Le gouvernement affirme que la Criet est un organe totalement indépendant, jugeant de manière impartiale et faisant fi des appartenances politiques. Pourtant, c’est presque sans surprise que Mme Madougou a été condamnée, affirmant elle-même à la barre « ne pas se faire d’illusion » quant à l’issue du procès. « Je m’offre à la démocratie de mon pays si mon sacrifice peut rendre à votre cour son indépendance », avait-elle lancé dans la soirée.

Tournant autoritaire

La même cour avait condamné en 2018 puis en 2020 par contumace Sébastien Ajavon, opposant arrivé troisième de l’élection présidentielle de 2016, à vingt-cinq ans de prison pour trafic de drogue et « faux, usage de faux et escroquerie ». A l’instar de la majorité des figures de l’opposition au Bénin, il vit désormais en exil.

Une centaine de détenus d’opinion (blogueurs, militants, manifestants, politiques…) se trouvent en détention aujourd’hui dans les prisons béninoises. Plusieurs ont été arrêtés dans la foulée du scrutin présidentiel d’avril, une élection marquée par des violences ayant fait au moins deux morts.

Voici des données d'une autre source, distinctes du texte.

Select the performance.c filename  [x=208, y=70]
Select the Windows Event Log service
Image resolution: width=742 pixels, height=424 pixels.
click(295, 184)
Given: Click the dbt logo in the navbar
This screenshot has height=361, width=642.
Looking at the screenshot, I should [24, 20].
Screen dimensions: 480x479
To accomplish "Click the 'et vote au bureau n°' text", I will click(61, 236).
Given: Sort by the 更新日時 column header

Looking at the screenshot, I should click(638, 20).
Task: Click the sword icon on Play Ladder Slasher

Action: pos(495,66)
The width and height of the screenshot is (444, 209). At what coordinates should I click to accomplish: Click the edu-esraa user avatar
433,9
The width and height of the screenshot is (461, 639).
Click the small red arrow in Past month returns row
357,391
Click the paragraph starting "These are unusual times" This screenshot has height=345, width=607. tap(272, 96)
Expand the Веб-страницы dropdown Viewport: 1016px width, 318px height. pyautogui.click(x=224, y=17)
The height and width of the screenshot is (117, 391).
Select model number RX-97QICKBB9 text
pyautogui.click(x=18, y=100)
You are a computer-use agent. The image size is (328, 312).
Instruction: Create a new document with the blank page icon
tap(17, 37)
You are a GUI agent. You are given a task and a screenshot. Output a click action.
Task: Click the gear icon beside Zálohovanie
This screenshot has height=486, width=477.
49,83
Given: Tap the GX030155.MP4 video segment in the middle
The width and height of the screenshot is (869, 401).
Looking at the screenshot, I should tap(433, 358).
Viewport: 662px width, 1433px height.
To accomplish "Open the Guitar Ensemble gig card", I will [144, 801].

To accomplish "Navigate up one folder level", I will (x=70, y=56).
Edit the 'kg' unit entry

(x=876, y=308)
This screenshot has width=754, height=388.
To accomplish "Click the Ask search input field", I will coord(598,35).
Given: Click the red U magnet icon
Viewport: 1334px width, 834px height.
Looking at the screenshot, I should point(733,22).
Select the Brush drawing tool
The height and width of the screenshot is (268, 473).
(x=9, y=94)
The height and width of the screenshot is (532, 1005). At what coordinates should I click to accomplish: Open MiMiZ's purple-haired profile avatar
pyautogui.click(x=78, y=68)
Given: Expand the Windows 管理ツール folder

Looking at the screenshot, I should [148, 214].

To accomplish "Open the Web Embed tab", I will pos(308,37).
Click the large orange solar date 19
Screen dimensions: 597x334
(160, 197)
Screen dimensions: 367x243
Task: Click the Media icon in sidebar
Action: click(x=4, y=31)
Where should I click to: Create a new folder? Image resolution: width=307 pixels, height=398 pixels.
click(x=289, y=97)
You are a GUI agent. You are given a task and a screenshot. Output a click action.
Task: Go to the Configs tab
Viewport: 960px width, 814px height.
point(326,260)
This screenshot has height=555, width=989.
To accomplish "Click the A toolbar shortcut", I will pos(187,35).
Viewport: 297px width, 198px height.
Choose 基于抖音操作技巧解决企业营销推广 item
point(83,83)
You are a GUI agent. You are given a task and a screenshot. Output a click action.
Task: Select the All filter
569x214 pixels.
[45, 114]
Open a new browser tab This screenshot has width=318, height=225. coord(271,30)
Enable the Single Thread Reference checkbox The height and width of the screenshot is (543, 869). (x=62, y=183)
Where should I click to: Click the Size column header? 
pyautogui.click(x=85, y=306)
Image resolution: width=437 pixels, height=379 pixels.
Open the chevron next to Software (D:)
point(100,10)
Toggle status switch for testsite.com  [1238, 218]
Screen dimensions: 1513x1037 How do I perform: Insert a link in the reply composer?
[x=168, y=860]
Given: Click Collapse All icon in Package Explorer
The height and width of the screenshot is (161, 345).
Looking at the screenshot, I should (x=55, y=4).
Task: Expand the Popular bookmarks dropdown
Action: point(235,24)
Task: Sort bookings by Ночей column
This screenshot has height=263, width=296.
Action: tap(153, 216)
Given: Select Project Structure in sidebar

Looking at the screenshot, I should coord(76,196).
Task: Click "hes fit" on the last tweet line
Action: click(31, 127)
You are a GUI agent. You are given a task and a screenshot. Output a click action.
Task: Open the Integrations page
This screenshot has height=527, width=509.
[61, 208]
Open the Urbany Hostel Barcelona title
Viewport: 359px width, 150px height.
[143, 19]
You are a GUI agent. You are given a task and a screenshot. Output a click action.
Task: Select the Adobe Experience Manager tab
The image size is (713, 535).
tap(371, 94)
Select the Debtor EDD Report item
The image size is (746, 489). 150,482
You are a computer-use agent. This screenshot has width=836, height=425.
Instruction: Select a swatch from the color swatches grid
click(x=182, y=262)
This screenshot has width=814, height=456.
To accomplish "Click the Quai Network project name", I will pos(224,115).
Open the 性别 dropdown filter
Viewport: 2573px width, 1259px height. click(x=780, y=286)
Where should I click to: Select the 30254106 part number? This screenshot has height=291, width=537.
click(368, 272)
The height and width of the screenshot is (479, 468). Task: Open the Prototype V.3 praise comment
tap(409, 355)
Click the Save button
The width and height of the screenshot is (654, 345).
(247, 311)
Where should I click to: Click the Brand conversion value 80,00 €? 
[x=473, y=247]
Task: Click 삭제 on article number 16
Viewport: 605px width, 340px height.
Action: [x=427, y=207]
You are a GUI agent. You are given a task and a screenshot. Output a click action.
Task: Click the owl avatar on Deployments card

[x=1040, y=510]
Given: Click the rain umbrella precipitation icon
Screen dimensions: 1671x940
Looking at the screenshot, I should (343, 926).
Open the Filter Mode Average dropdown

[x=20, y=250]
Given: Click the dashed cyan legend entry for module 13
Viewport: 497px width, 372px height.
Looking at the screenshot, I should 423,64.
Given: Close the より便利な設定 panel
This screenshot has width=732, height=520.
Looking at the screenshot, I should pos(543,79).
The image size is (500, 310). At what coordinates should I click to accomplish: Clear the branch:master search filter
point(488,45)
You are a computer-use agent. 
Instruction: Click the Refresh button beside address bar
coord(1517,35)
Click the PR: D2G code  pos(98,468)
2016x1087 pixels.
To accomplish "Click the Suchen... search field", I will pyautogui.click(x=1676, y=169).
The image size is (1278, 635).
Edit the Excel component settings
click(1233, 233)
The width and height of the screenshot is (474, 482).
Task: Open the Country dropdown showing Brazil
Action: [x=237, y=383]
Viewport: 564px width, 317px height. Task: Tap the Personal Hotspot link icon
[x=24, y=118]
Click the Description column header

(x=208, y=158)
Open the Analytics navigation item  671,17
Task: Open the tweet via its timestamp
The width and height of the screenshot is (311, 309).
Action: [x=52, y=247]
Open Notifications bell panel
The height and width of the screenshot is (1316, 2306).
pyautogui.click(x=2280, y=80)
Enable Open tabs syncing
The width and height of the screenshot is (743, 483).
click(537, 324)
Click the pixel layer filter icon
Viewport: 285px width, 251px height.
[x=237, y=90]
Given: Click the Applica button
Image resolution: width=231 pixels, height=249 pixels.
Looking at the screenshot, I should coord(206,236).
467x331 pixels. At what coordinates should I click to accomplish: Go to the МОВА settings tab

Mardi 7 décembre, la Criet avait déjà condamné un autre opposant, Joël Aïvo, à dix ans de prison, notamment pour « complot contre l’autorité de l’Etat » et « blanchiment de capitaux ». En détention depuis huit mois, l’universitaire avait, lui aussi, été arrêté au lendemain de la réélection de M. Talon. Ce richissime homme d’affaires, élu président une première fois en 2015, est accusé d’avoir engagé le Bénin dans un tournant autoritaire au nom du « développement de son pays ».